Evidence teacher gender affects student performance:
"His study comes as the proportion of male teachers is at its lowest level in 40 years. Roughly 80 percent of teachers in U.S. public schools are women....Dee found that having a female teacher instead of a male teacher raised the achievement of girls and lowered that of boys in science, social studies and English.Looked at the other way, when a man led the class, boys did better and girls did worse.The study found switching up teachers actually could narrow achievement gaps between boys and girls, but one gender would gain at the expense of the other."
http://www.msnbc.msn.com/id/14546994/ns/us_news-education/t/study-teachers-gender-affects-learning/#.TqodA96AqU8
Exactly how far do boys have to fall behind before women find them to be worthy of attention? Men committed themselves to supporting female achievement but when the shoe is on the other foot we all we here are even more demands to focus on females.

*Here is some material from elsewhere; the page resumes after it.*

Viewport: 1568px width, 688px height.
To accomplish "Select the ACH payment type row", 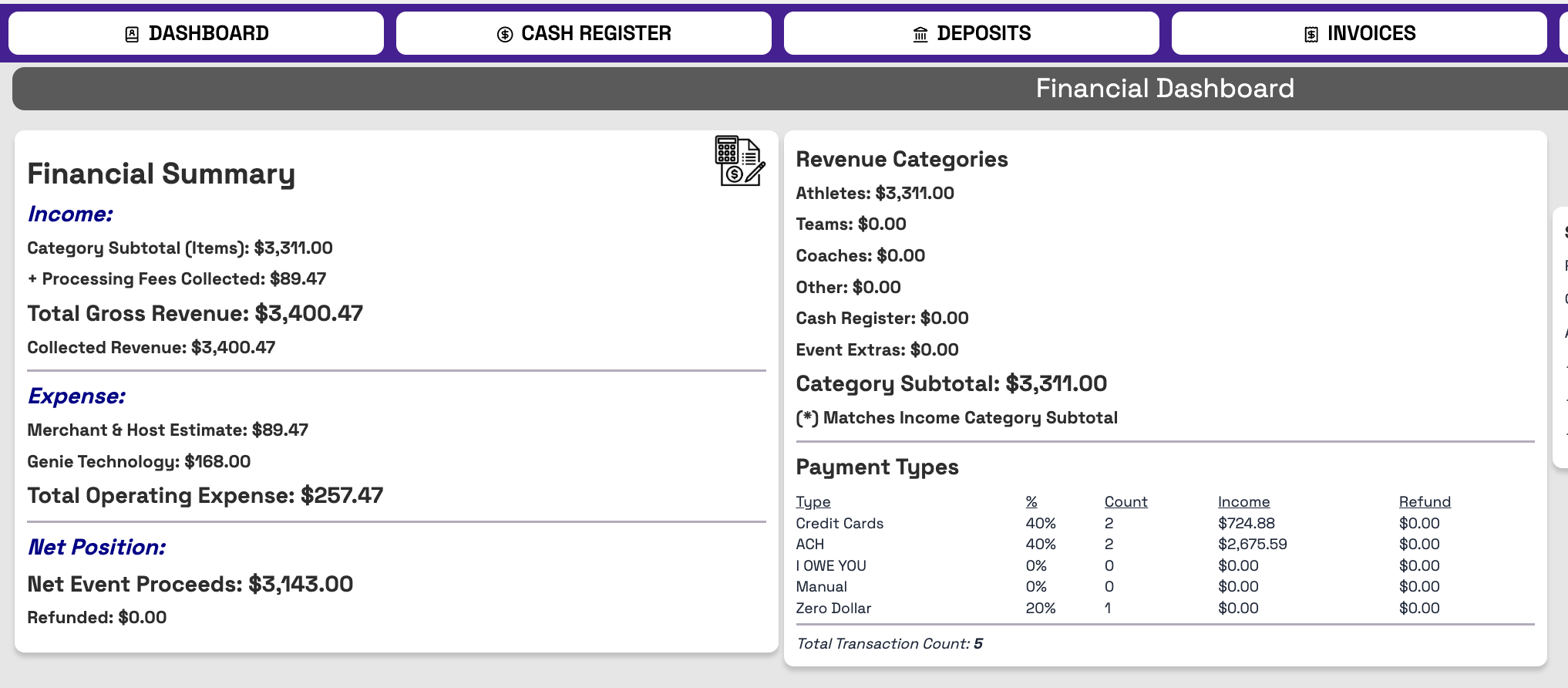I will (x=1165, y=544).
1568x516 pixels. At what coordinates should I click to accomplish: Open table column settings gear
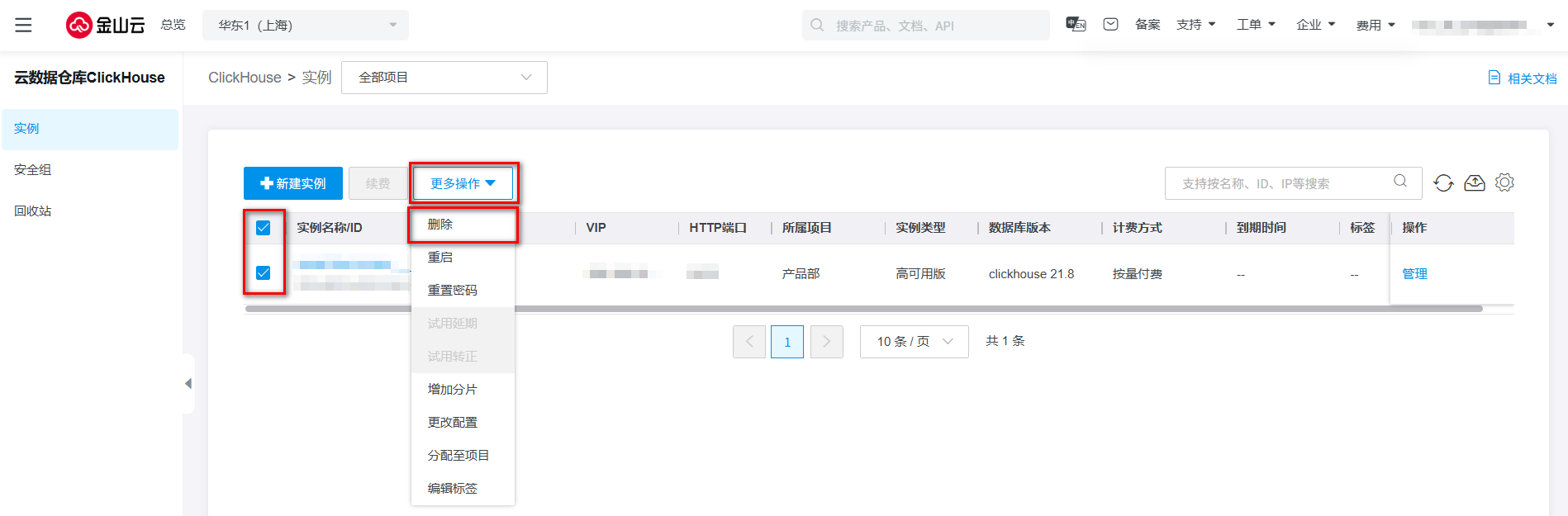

So what are we going to do about the lack of confidence in our boys? How are we going to keep them from dropping out? Teaching might pay less but I don't even see the discussion going on but I have seen at least 20 articles on women in technology this year. The focus is not on those who needs our attention.
Feminism has made helping boys so unpopular that it seems we would rather push a few more girls into engineering than stop half the boys from dropping out. Focusing on getting men into education doesn't need to wait for a salary increase. It needs the aggressive advocacy like I see all the time here but it's only focused on getting women attention despite the sad reality of our struggling boys.
It's time for the next generation to step up or you're right -- we'll be back-sliding big-time.
There are programs being developed now for middle- and high-school age girls to show them what work really looks like. The nuclear industry has a program called Powerset targeting sophmore through senior girls, which has worked well.
http://www.nei.org/resourcesandstats/publicationsandmedia/insight/insightnovember2010/high-school-program-sets-young-women-on-path-to-nuclear-energy-careers/
We've got to do everything we can to counteract the media images of what girls are supposed to be. The objectification girls experience can be overwhelming unless they have someone to tell them they are smart and they can do anything. ENGINEERING IS AWESOME!